--- Begin PROVIDED PASSAGE ---
Like bees, we benefit from diversity in our diet, and from aromatic chemicals that fill the air in an orchard of blooming almond trees or a seasonal allergy inducing field of Goldenrod.
Growing flowers with the season in mind can also help the bees who need to eat all season long. Spring flowers include many flowering trees and something like hazelnuts can also provide food for humans or squirrels. Chickens like crabapples and most of us like blueberries.
The mid-season blooms include flowering herbs, other berries, and sunflowers and the late-season blooms include common garden flowers, wildflowers, and sedum. Winter squash also blooms late into the season and can make an edible squash flower treat. This version is stuffed with goat cheese and oven-baked instead of deep-fried: Low Carb Stuffed Squash Blossoms without Frying, (farmtojar.com) .
Source: #21.Bee-Friendly Gardens and Urban Beekeeping, The Food and Water Institute, (pdf) also urges us to avoid using pesticides in our gardens! Due to the decline of commercial and wild bees.
The following long list of resources makes it clear that there are different basic types of bee hives. The Sustainable Beekeeping article explains why the difference matters to bees:
"Bees abhor empty space. They try to fill in the gaps outside the frames with wax and/or propolis. To retain frame mobility, beekeepers must constantly remove the extraneous deposits. But as fast as they remove them, the bees replace them. This too increases consumption of food. Thus beekeeping using frames, because it increases consumption by the bee and thus by the beekeeping operation, must be less sustainable than not using frames.
--- End PROVIDED PASSAGE ---
--- Begin GIVEN DATA ---
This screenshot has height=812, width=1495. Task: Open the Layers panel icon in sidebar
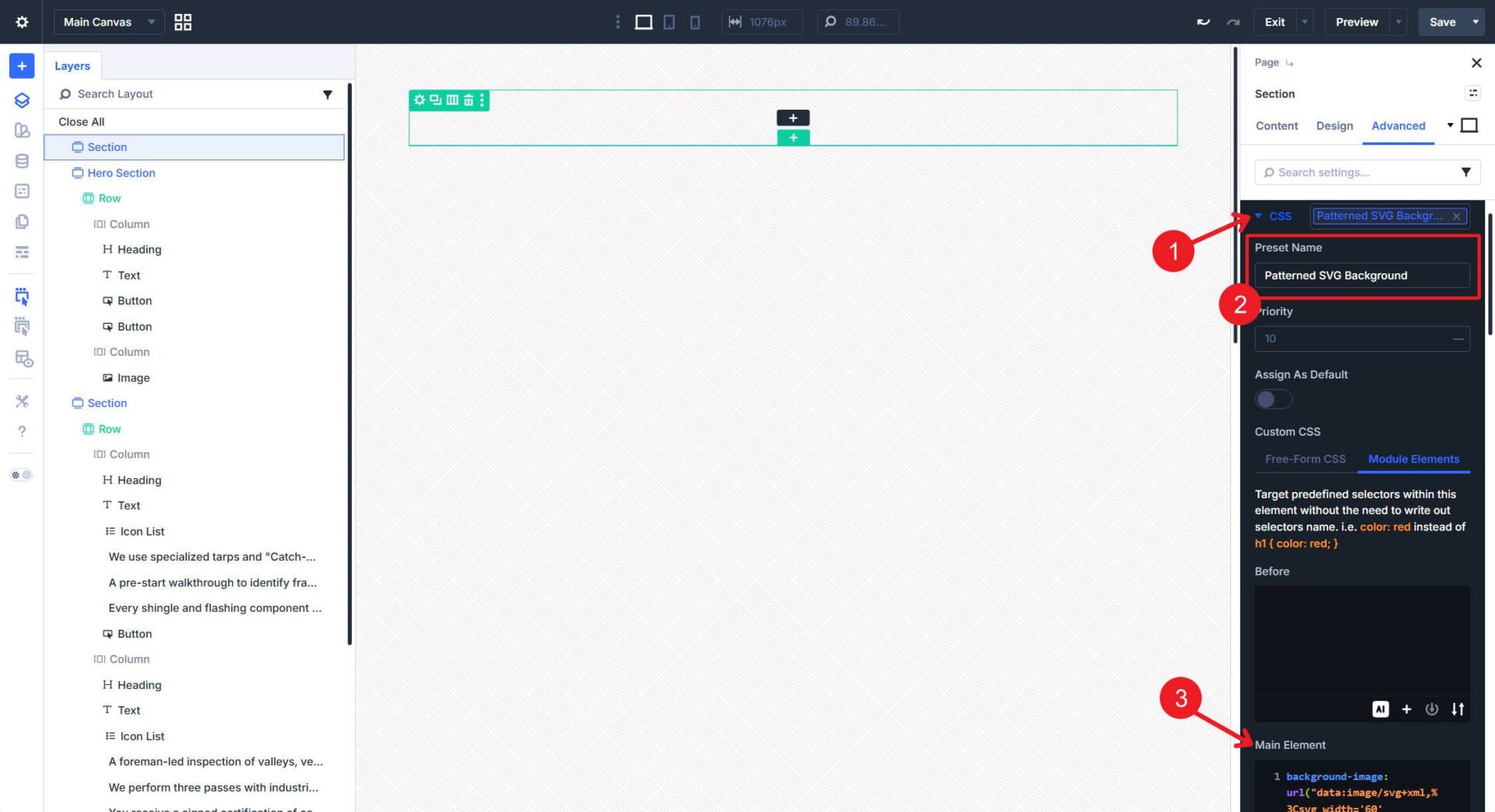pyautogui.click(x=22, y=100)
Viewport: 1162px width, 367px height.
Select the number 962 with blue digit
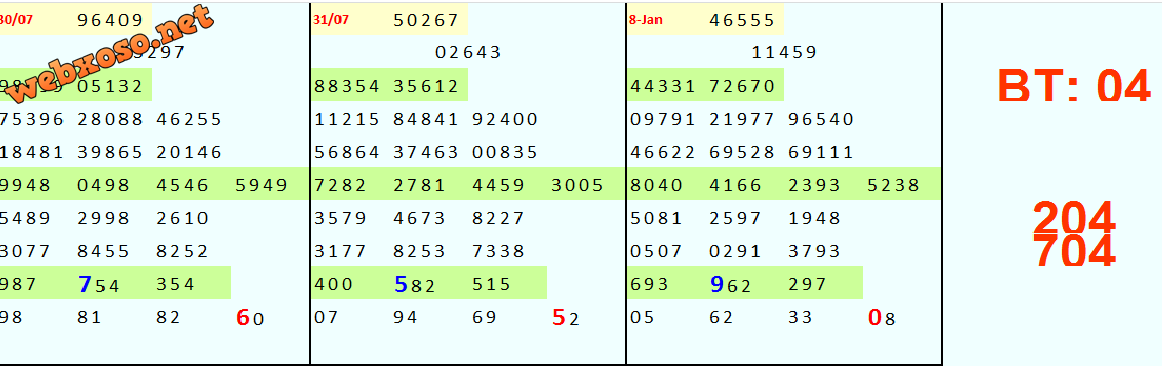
--- End GIVEN DATA ---
TO DO>
1. Repeat part of the bee gardening text verbatim: begin at the words "Like bees, we" and stop after "Frying, (farmtojar.com) .".
2. Using the bee gardening text, answer these:
(a) Which fruit does the text say chickens like?
(b) Which plant also blooms late into the season and can make an edible flower treat?
(c) What do bees use to fill the gaps outside the frames?

SOLUTIONS BY TASK>
1.
Like bees, we benefit from diversity in our diet, and from aromatic chemicals that fill the air in an orchard of blooming almond trees or a seasonal allergy inducing field of Goldenrod.
Growing flowers with the season in mind can also help the bees who need to eat all season long. Spring flowers include many flowering trees and something like hazelnuts can also provide food for humans or squirrels. Chickens like crabapples and most of us like blueberries.
The mid-season blooms include flowering herbs, other berries, and sunflowers and the late-season blooms include common garden flowers, wildflowers, and sedum. Winter squash also blooms late into the season and can make an edible squash flower treat. This version is stuffed with goat cheese and oven-baked instead of deep-fried: Low Carb Stuffed Squash Blossoms without Frying, (farmtojar.com) .

2.
(a) Crabapples.
(b) Winter squash.
(c) Wax and/or propolis.